**The problem**
Provide again, from the entries below, every line from the one containing "Screen dimensions: 1080x447" through the one containing "Click Reset to default link", exactly as written, and no other line.

Records from a dataset:
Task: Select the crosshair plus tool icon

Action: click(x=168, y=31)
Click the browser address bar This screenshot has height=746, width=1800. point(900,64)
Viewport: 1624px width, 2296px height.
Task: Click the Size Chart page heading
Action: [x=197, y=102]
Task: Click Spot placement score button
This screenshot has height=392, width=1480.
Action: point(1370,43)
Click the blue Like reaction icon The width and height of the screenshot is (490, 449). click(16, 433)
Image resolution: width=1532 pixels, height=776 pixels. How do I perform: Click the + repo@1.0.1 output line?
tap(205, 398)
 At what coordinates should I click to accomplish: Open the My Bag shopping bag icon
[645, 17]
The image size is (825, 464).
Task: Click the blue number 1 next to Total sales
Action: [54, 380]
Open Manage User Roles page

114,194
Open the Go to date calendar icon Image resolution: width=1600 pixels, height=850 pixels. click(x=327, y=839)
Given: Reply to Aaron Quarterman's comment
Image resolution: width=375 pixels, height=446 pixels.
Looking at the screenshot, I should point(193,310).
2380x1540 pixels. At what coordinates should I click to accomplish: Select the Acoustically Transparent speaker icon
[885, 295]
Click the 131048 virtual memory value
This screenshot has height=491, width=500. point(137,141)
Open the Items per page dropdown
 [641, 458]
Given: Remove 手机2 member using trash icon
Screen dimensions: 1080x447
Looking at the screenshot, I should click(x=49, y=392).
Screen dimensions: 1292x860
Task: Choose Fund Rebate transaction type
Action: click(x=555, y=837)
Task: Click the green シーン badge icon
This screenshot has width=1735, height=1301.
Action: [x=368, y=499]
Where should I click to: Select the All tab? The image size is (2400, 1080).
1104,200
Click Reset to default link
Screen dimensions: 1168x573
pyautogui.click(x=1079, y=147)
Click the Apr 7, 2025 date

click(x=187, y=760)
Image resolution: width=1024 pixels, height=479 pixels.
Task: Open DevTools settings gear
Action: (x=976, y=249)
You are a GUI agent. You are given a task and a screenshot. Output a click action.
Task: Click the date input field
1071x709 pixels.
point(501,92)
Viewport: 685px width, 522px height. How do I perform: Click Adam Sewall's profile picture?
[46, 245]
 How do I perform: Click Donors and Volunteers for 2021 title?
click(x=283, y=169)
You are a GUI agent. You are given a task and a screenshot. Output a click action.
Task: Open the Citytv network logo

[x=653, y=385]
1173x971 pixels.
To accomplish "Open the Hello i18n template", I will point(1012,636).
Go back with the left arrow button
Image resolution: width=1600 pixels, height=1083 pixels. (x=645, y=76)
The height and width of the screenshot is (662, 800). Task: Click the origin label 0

**Result of the exercise**
Screen dimensions: 1080x447
Looking at the screenshot, I should click(x=49, y=392).
Screen dimensions: 1292x860
Task: Choose Fund Rebate transaction type
Action: click(x=555, y=837)
Task: Click the green シーン badge icon
This screenshot has width=1735, height=1301.
Action: [x=368, y=499]
Where should I click to: Select the All tab? The image size is (2400, 1080).
1104,200
Click Reset to default link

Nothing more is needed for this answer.